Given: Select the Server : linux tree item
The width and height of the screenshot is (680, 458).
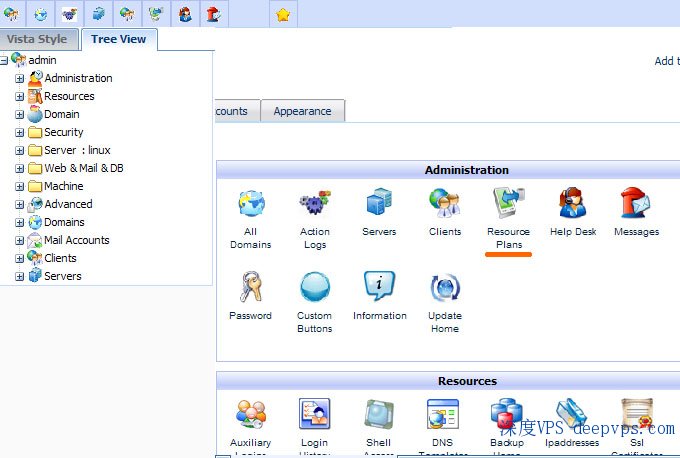Looking at the screenshot, I should tap(77, 150).
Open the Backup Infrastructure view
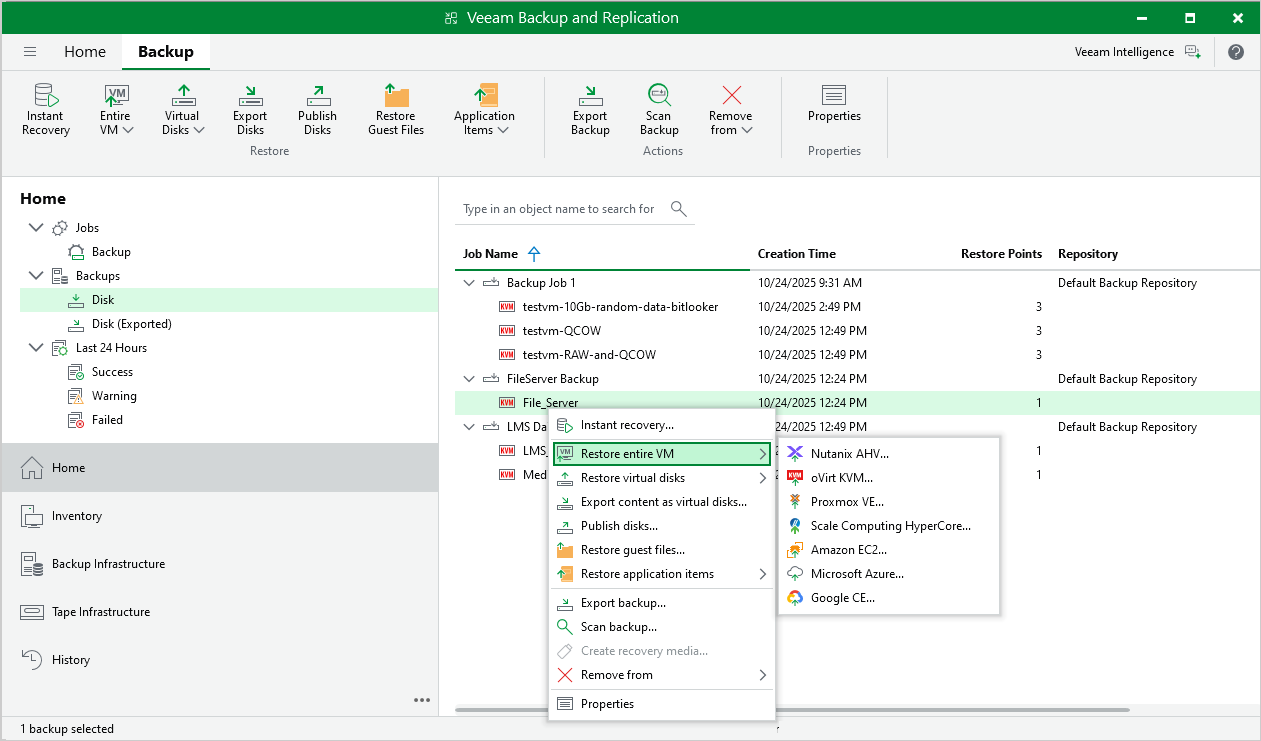This screenshot has width=1261, height=741. pyautogui.click(x=108, y=564)
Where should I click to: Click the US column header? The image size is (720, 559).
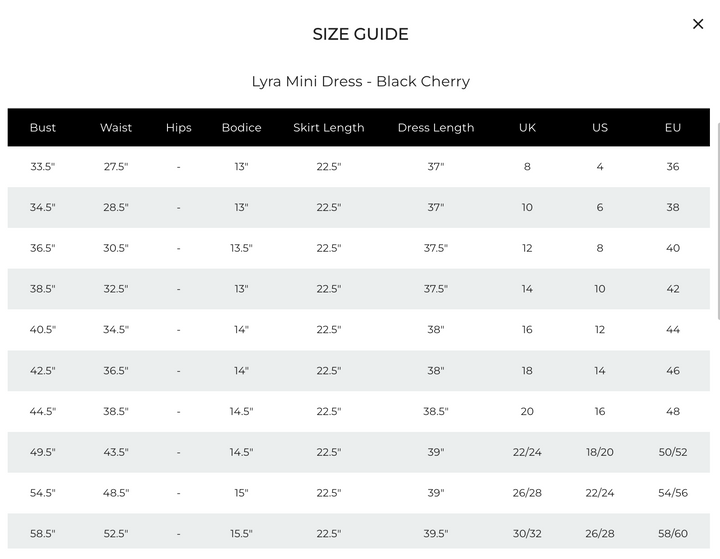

#####

### WHAT THE TASK REQUIRES:
Repeat the lines exactly, starting with the line that contains "Open the Backup Infrastructure view" and ending with the last line of the entries. Keep both of those lines but no pictures.

### EXERCISE OUTPUT:
Open the Backup Infrastructure view
This screenshot has width=1261, height=741. pyautogui.click(x=108, y=564)
Where should I click to: Click the US column header? The image size is (720, 559).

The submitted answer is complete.